When we are talking about volts units, we are talking about the SI (Standard International) of electric potential force unit. The SI unit is generally represented through the calculation of 1 volt is similar to 1 joule per coulomb. One charge coulomb generates one joule of energy when there is a movement between two different locations. So, where there is a 12V between two different locations, a charge coulomb will generate 12 joules potential energy.

Discussing the volt definition physics may not be easy but it may be a bit simpler when there is another example from our daily life. Electric voltage, charges, and current are related to one another. Imagine a water tank that has an extending hose on the bottom of the tank. The water represents the electric charge. When there is more water, naturally, there will be more pressure. When there is more water, water that exits via the hose will have more energy (more charge, more energy). Naturally, when there is less water, the water will exit will less energy too. The water pressure represents the voltage. When there is more water stored within the container (meaning it has more pressure), there will be more voltage. So, more charge, more voltage.

Now that you have understood the definition of volt, what does it have to do with the current? Well, still related to the tank, imagine opening the hose. When you open the hose, the current from the water will flow, right? Well, depending on the pressure inside the tank, it will determine the speed of the flow. The more volt units you have (remember the water pressure?), the more current will be generated. In electricity, the flow of the current is represented with Ampere (amps, for short). So, more volts will lead to more amps.

But the science of volt definition physics doesn’t stop there. Don’t forget that the flow of the current depends on the resistance too. If we are still talking about the hose, it is about its width. The wider it is, more water will be able to pass through within a shorter time. A narrow hose will resist the flow. Well, the resistance in electricity is represented by ohms. According to the Ohm’s Law, current times resistance will result in voltage (I x R = V). Let’s say that you have a 16V battery with two ohms resistance, it means that your current is around 8A. If the resistance is around four ohms, it means that your current is 4A.

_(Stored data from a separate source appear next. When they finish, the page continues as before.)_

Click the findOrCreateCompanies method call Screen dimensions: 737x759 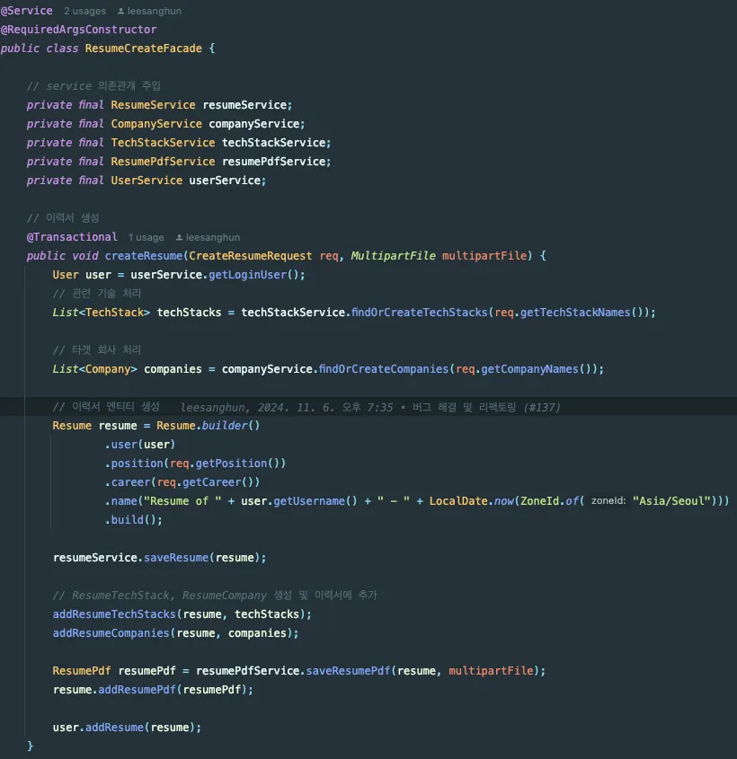[383, 369]
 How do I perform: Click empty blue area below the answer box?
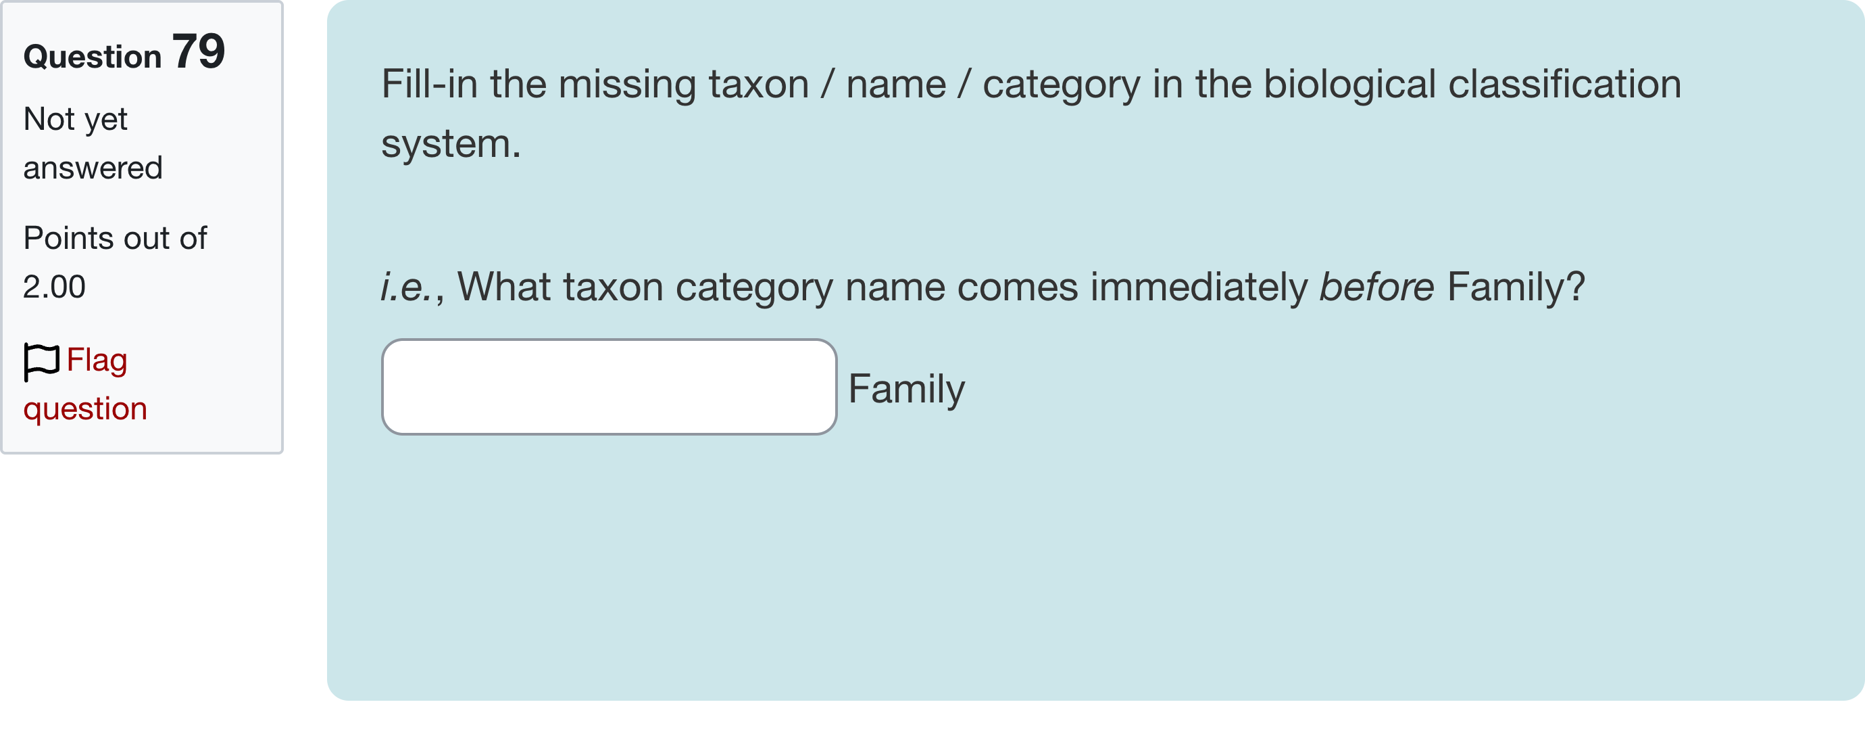tap(1014, 565)
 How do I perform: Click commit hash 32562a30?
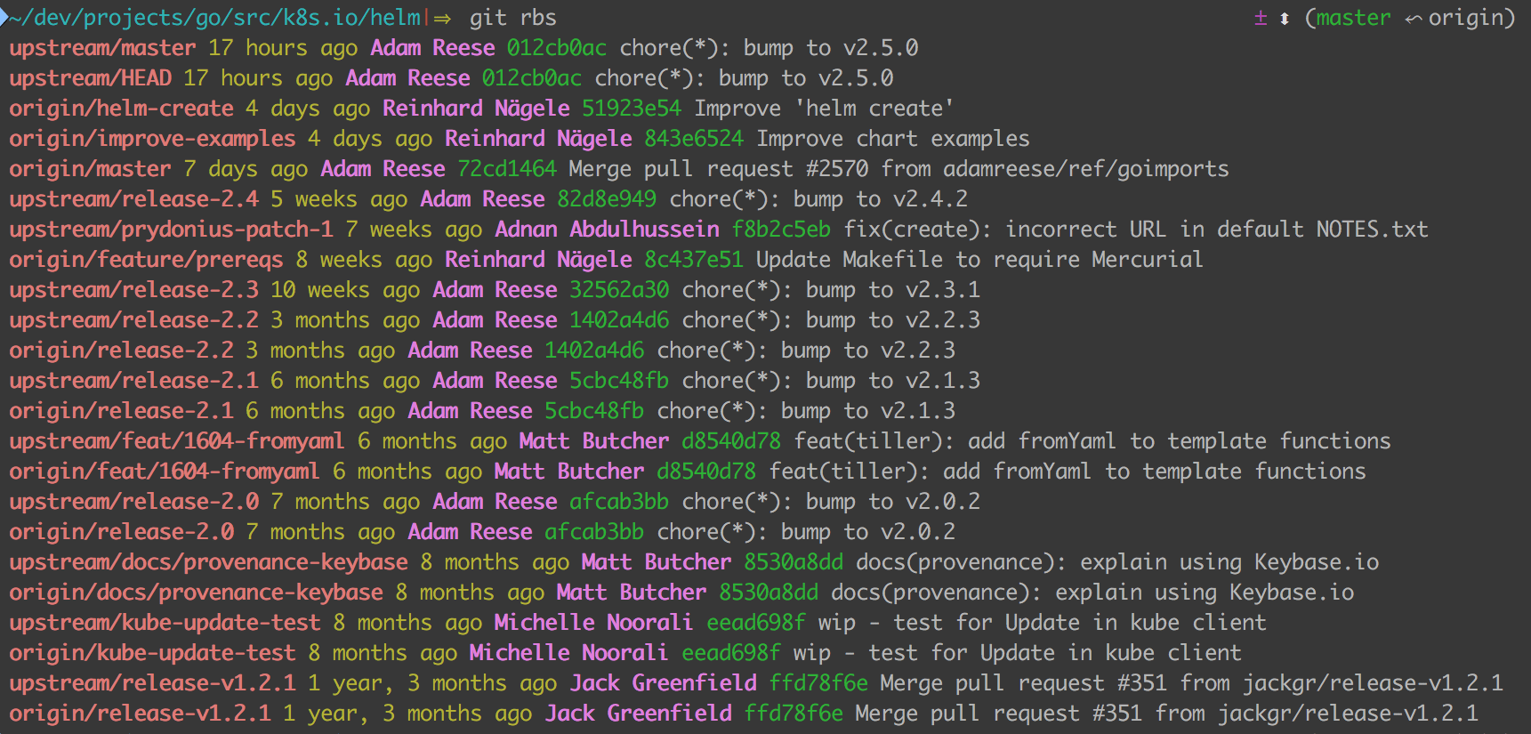(619, 290)
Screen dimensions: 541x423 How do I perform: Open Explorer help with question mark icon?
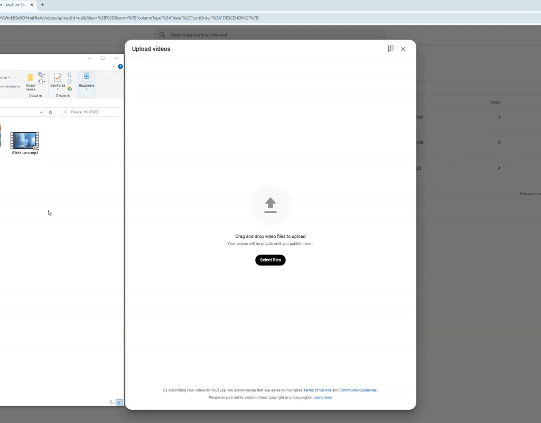120,67
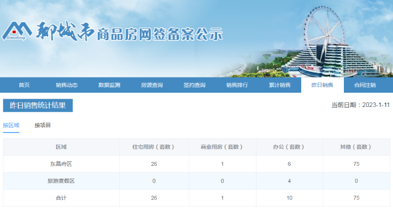
Task: Go to the 首页 navigation item
Action: coord(24,85)
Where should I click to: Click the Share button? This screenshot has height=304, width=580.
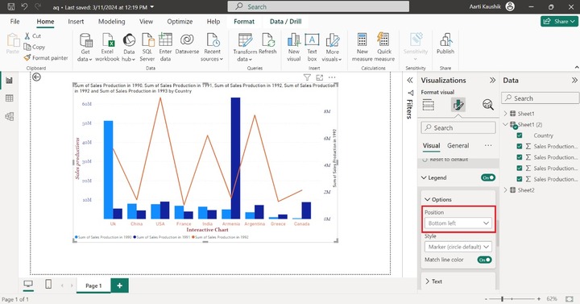pyautogui.click(x=559, y=21)
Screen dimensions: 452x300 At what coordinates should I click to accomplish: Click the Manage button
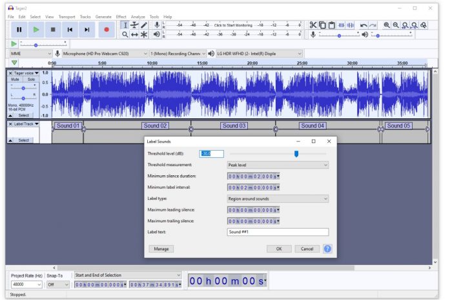pos(161,248)
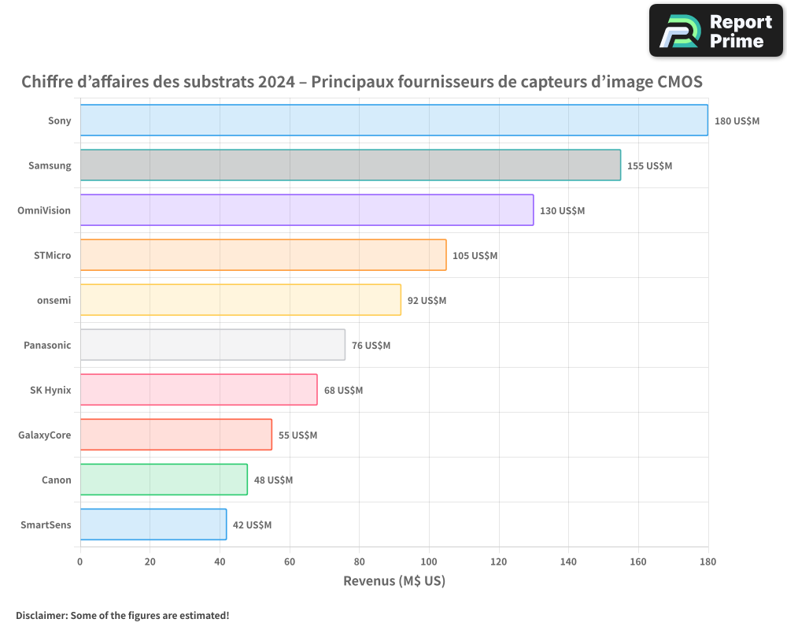
Task: Click the chart title text
Action: (361, 82)
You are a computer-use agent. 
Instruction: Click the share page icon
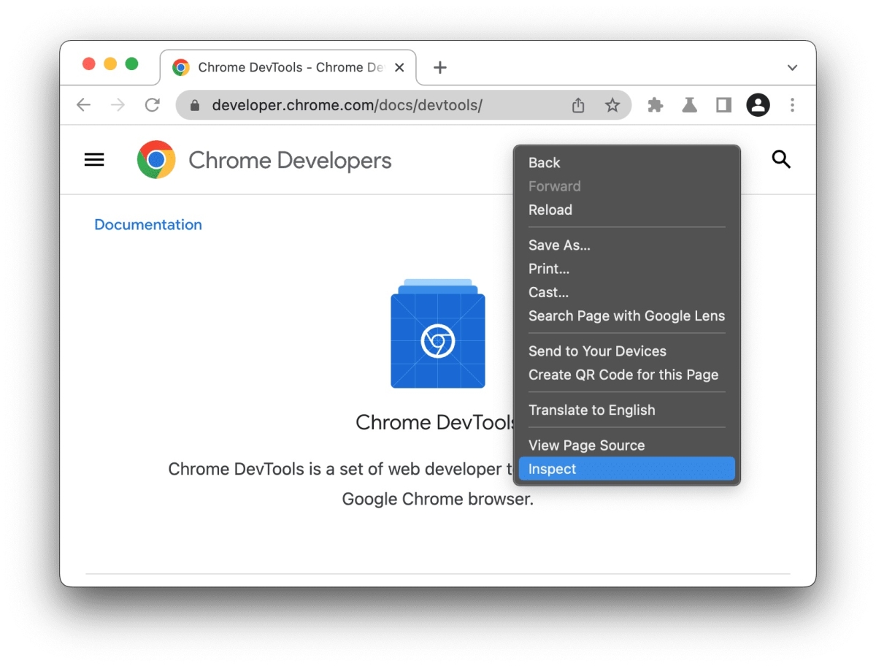tap(578, 105)
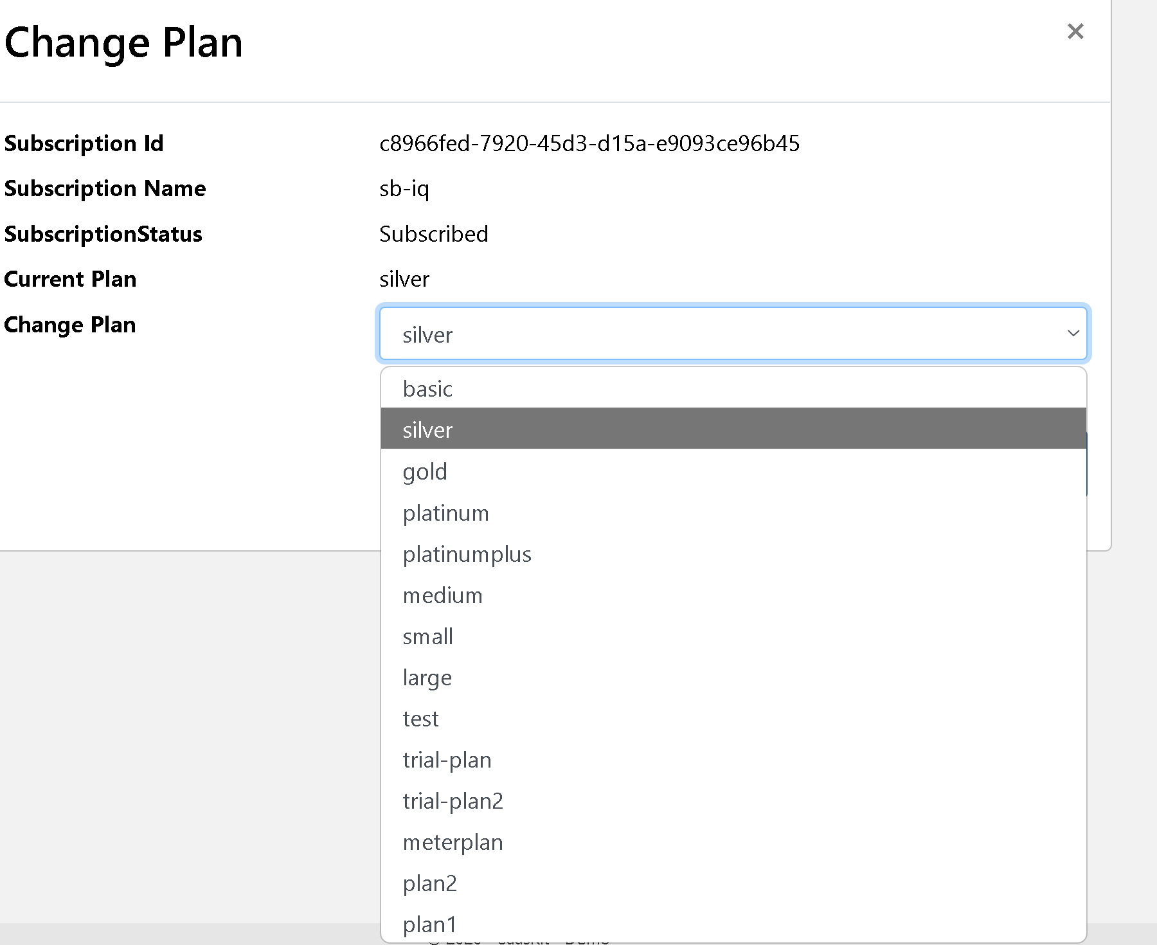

Understanding the terms and the concept of electricity isn’t easy. Grasping the idea and the definition of volt can be quite confusing too. That’s why it is always better that it takes real and direct practice in physics class to help you understand the concept.

The information about voltage, ampere, ohm, charge, volts units and such thing alike are around us, in our everyday life. If you want to really understand it, really grasp the idea and the concept. Later on, you can familiarize yourself with the voltage calculation – still related to the definition of volt.